The Visibility Gap

Translating technical reality into board-level insight that satisfies regulatory oversight

DORA Article 5 makes your executive team explicitly accountable for ICT risk in your organization. Boards must maintain ultimate responsibility for managing ICT risk, approve and periodically review the digital resilience framework, allocate appropriate resources, and receive recurring, structured reporting on operational resilience. This creates a governance challenge that extends far beyond traditional IT oversight.

Turning technical metrics into board-ready insights

Your monitoring infrastructure collects granular technical evidence at the system level for audit teams and regulators.

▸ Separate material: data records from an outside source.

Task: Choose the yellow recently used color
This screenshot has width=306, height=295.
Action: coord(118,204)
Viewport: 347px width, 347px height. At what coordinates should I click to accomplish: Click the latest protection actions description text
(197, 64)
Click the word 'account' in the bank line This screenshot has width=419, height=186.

Meanwhile, your board needs strategic insights they can actually comprehend and act upon. The translation layer between these two worlds - technical detail and business decision-making - is what's missing in most organizations. National competent authorities conducting DORA supervisory reviews are explicitly examine board-level engagement. They expect documented evidence that your executives:

  • Understand which functions are critical to operational continuity
  • Regularly review operational resilience metrics and incident trends
  • Actively approve testing programs and respond to control deficiencies
  • Understand concentration risk around third-party providers

It represents one of the most common DORA compliance failures observed in supervisory reviews. Boards that don't fully grasp their digital resilience posture can't make informed decisions about resource allocation, risk appetite, or strategic resilience investments.

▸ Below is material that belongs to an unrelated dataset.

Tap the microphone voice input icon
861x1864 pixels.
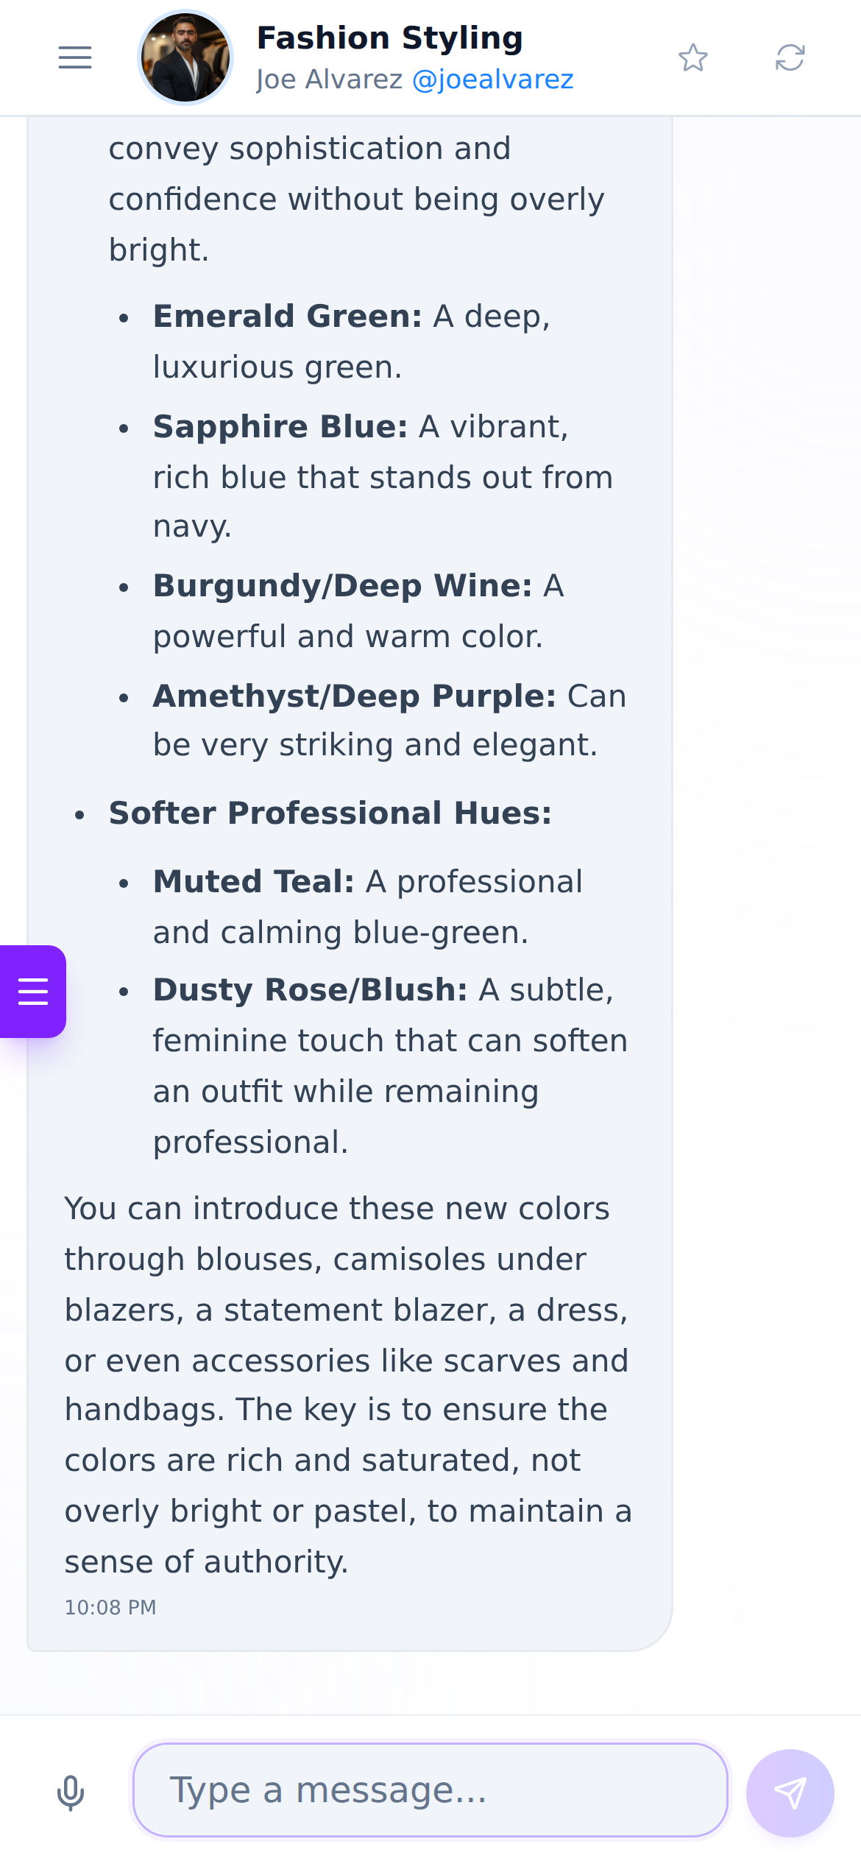pos(71,1793)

Strategic steps to overcome this blocker

1. Develop a digital operational resilience reporting framework

By developing a framework for your board, you're translating DORA compliance into protecting the business, not just satisfying regulators.

Organize resilience information around four levels:

  1. Strategic Level: Present your overall risk appetite and resilience goals relative to your business strategy
  2. CIF Level: Report operational resilience status for each Critical or Important Function, including control effectiveness and incident trends
  3. Risk Level: Provide consolidated views of ICT risk exposure, concentration risk, and third-party dependencies
  4. Investment Level: Connect resilience improvements and regulatory requirements to resource allocation decisions

2. Implement digital operational resilience reporting

Many boards now request regular reporting and dashboards providing intuitive, at-a-glance understanding of digital resilience posture. Effective resilience dashboards answer the questions your board cares about:

  • Are we operationally resilient right now?
  • Which CIFs face the highest risk?
  • How quickly are we remediating identified gaps?
  • Are third-party providers meeting performance expectations?
  • Where should we be investing resources?

3. Establish clear escalation pathways

Document escalation criteria specifying when technical findings must be elevated to executive committees and when board notification becomes mandatory. For example: "Any incident affecting a CIF that exceeds our impact tolerance threshold triggers immediate executive notification with a board update at the next scheduled meeting."

Clear escalation pathways ensure critical risk reaches decision-makers without drowning your board in routine operational details.